▶ Text extract:
In case you don’t know Gaucho is one of the main players in the London steak circuit alongside the likes of The Hawksmoor, Goodman and a whole host of grill shops joining the band wagon from those selling rare breed Gallician cuts to those serving butchers favourites. Gaucho Broadgate has been around since 2005 and stylistically just like their other 12 London venues it makes a modern statement. There is a good sized glass enclosed bar, alfresco terrace & a plush 150-seat restaurant on the lower ground. It serves Argentine beef which is dry aged onsite with fine wines and cocktails. It’s City based so expect a lot of suits, I was one of them as my boss was treating me for having a good month.
They have function rooms too.
Everything is adorned with cow hide fabrics and designer furnishings.
I’ve been here a few times before and when the front of house asked if I’d like to know about the steak board I ALWAYS say yes! It never gets boring as its visual feast for the eyes. It’s a little presentation of the meat on offer – this includes, what cut it is, how best to cook it according the fat content.
From the left, there is the rump, fillet, rib-eye and sirloin.
I always say first impressions count so the bread has always got to be good. My favourite is the Pao de Queijo – the ball shaped cheese bread that is profoundly superb and I always ask for a third helping! The potato bread and sour dough is good too which comes with chimichurri.
It’s crisp on the outside with a dense chewy inside. You can really taste that tangy, nutty sweet cheese.
Ancho rib-eye – it’s marbled throughout, full-bodied in flavour and is juicy till the last drop. They come in 225g medallions at £19.95, 300g for £26.95, 400g for £32.95 and what you see below is a 500g at £40.20.
The steak is well rested when it comes to the table and I always slice it in half whilst I’m eating it for maximum effect on the juices. The well done bits on the edge carry good flavour too but the centre is where the action is at. I always order mid-rare – no condiments are needed.

▶ Direction A:
In the steakhouse review, which cuts are shown on the steak board? List them in the order given.

▶ Materials provided:
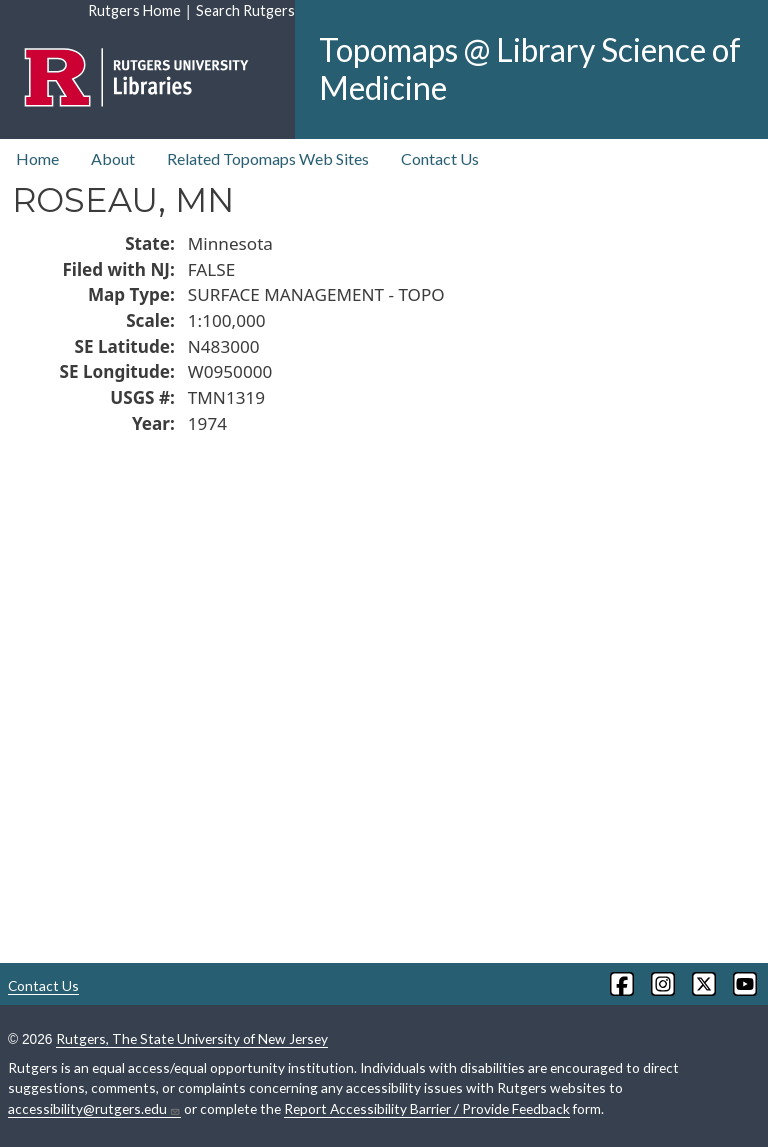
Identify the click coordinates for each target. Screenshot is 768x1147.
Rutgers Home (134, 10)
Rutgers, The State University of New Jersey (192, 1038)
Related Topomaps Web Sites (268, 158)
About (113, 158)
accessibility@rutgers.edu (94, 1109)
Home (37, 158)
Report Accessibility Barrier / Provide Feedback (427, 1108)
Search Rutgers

▶ Direction B:
Quote the entries from the line containing "accessibility@rutgers.edu (94, 1109)" through the end of the entries, with both ends included.

▶ Exercise answer A:
rump, fillet, rib-eye, sirloin

▶ Exercise answer B:
accessibility@rutgers.edu (94, 1109)
Home (37, 158)
Report Accessibility Barrier / Provide Feedback (427, 1108)
Search Rutgers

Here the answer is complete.